We first met the Flying Seagulls at Wilderness Festival in 2012. One of the first areas we tend to head for is the children’s area at any festival. Within minutes we noticed the Seagulls, and who could miss them? In every children’s area they tend to attract the largest crowds, never an empty seat when they perform unless they have you dancing, jumping around and becoming part of the show. They become the backbone of every kids’ area they perform in.
My son then 3 years of age watched open mouthed and was immediately captivated by the show; he adores Bash (the leader of the seagulls) and what better a role model could I wish for? They enthral and captivate children and adults, they really are a joy to watch. I heard someone say at Green Man Festival that they had taken their friend’s children to watch them as they had heard such wonderful things and had to borrow the children to go and see them!

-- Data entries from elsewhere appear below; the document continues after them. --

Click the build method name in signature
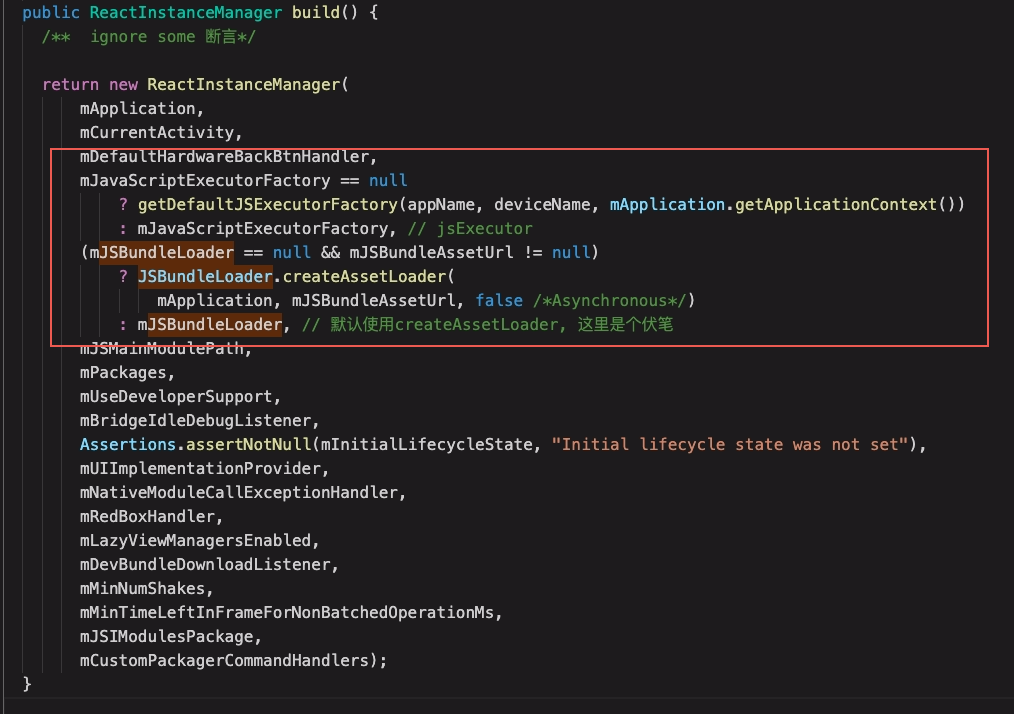Viewport: 1014px width, 714px height. 315,13
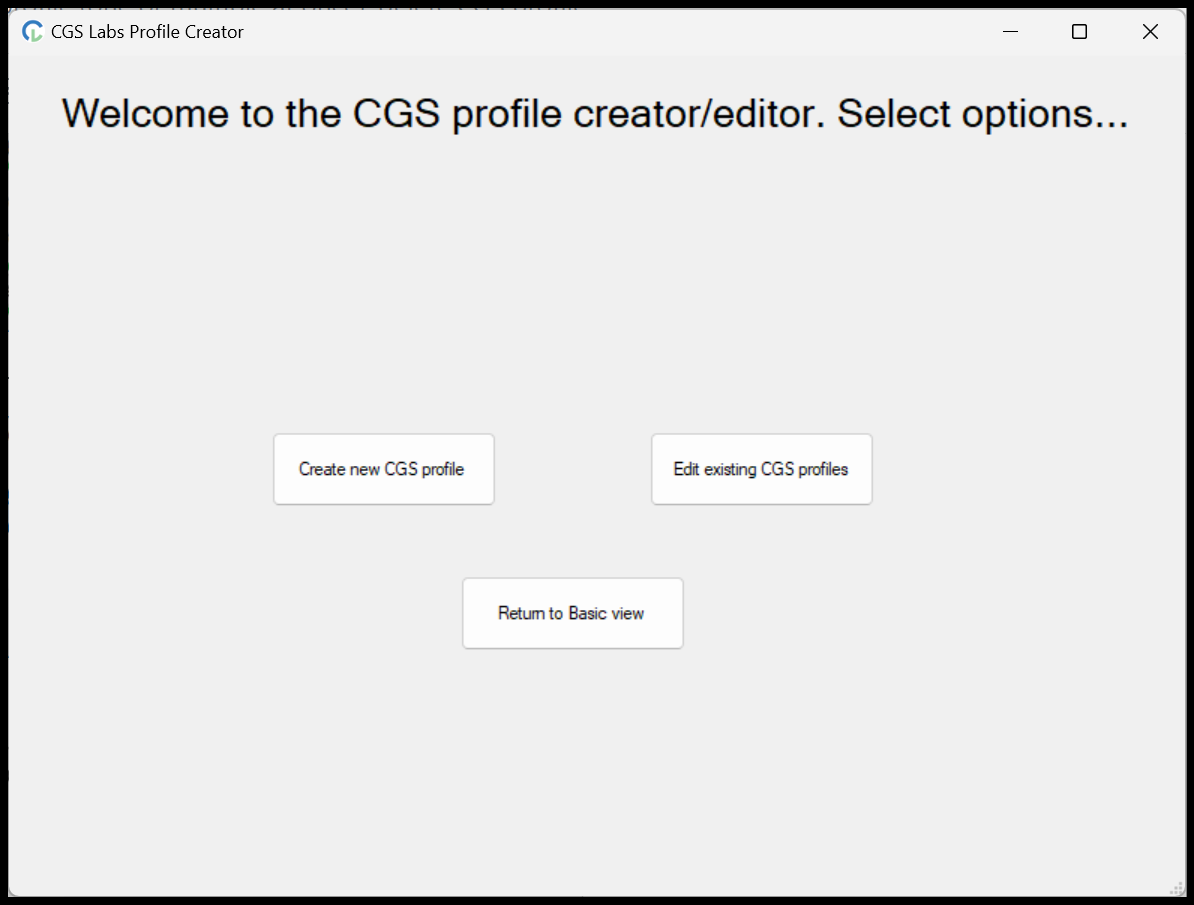Click the word 'Create' on the new profile button
The height and width of the screenshot is (905, 1194).
coord(321,469)
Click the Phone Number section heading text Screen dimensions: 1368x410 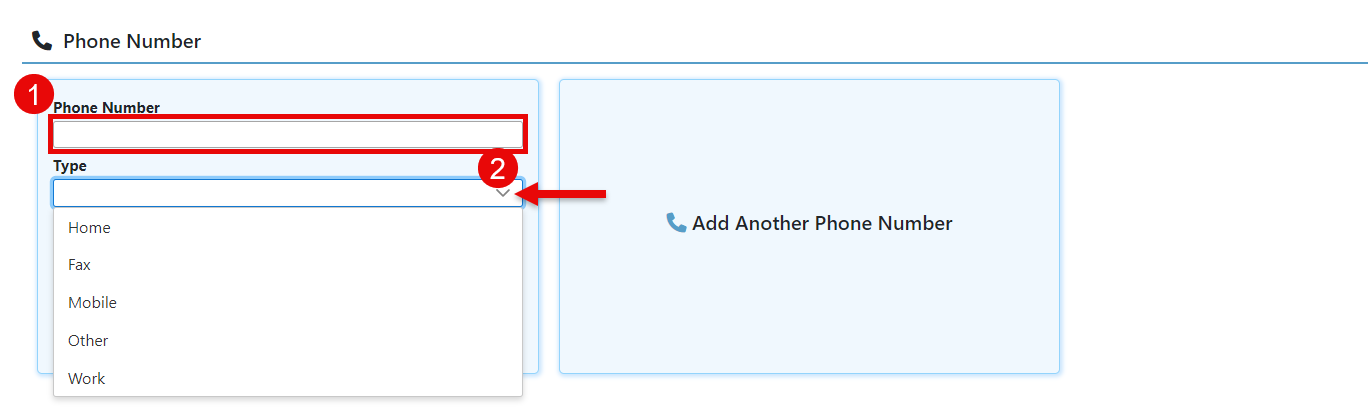[x=132, y=41]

For the majority of the year you will find the Seagulls in Romania. They run workshops, shows, and training sessions for groups of disabled people and (just as importantly) with their carer’s. They offer support and guidance on the effective use of creativity in communication-building and education as well as in recreation and play for those with disabilities. They provide rural communities the opportunity to access the arts. Working in schools and with community groups, they engage local children in creative programmes with the aim that through self-expression and play, they will be able to explore their individuality and grow their self-esteem. In addition they try to help to strengthen relations between community members.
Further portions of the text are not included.